Francis wiped the back of his arm across his perspiring forehead. “I like working with my hands. It’s something my father would have frowned upon.” Strange, she thought, that the salon-raised Francis enjoyed more working with the earth, and Sin, who had so t
oiled most of his life, found greater pleasure in people and ideas.
Francis shaded his eyes, fanned with wrinkles, against the harsh sunlight. “Going to be the best crop yet, Amaris.”
“If the rains ever come.” Robert was getting restless and heavy, and she shifted him to her other hip. “Don’t forget Robert’s birthday party. The Tremaynes will be here this evening.”
She looked forward to seeing Celeste and Sin, who would stay the weekend. Celeste adored Robert. When Amaris watched her hug and talk to the three-year-old, her heart went out in sympathy to her friend. Celeste yearned so for a child but apparently had resigned herself to remaining childless.
How was Sin dealing with a wife who risked her life each time she made love? Amaris’s imagination was fertile. She visualized Sin and Celeste in bed, their limbs entangled in the throes of lovemaking.
Did he withdraw before spilling his essence into her? Or perhaps he didn’t even take that risk. Perhaps he sought out the arms of another woman for release, taking to bed one of the aborigine women as Francis had done.
Or, worse, maybe he found solace in the arms of a white woman in Sydney on those journeys on behalf of the syndication of local stations.
Jealousy, hot, explosive, and blinding, roared through her. She pivoted away from Francis before she could betray her volatile fury and stalked back to the house. Her anticipation of the Tremaynes’ visit was dampened.

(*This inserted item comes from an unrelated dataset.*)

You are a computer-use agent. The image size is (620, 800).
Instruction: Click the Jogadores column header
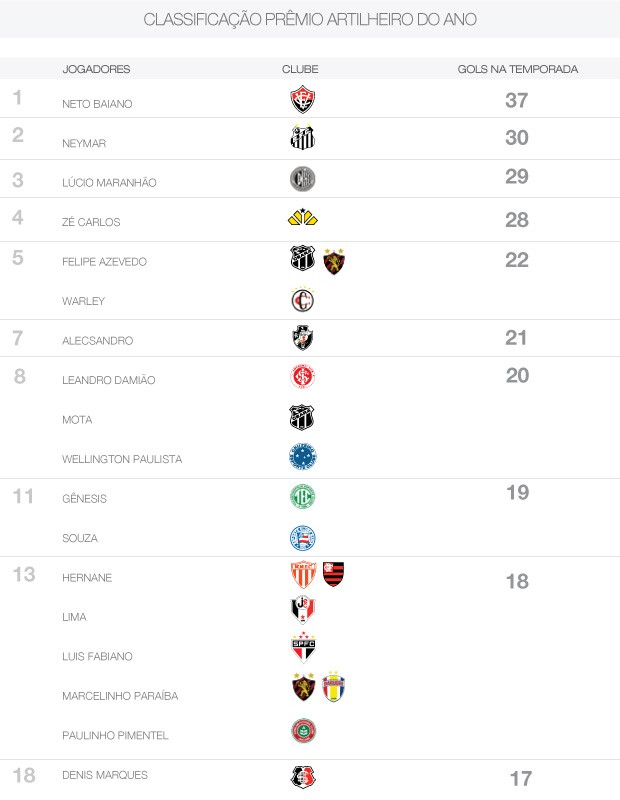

As she prepared the birthday dinner, Francis sat playing with Robert. A small replica of Francis, the toddler was blessed with a riot of blond curls and large beautiful brown eyes.
At the moment, Rogue was tugging on one of his stockings, and the toddler was laughing. His chubby cheeks were a cherubic pink. He was so precious to her. She missed that first year and a half that she had nursed him. Sin had been the first to put her son to her breast.
Sensing her deflated mood, Francis tried to engage her in light conversation. She had to admit he had been penitent and sensitive to her needs ever since the incident with Ryku. “There is talk that the major is pushing Sin to run for a territorial seat.”
“I doubt Sin wants to get involved in politics. His law student days cured him of battling for the masses.”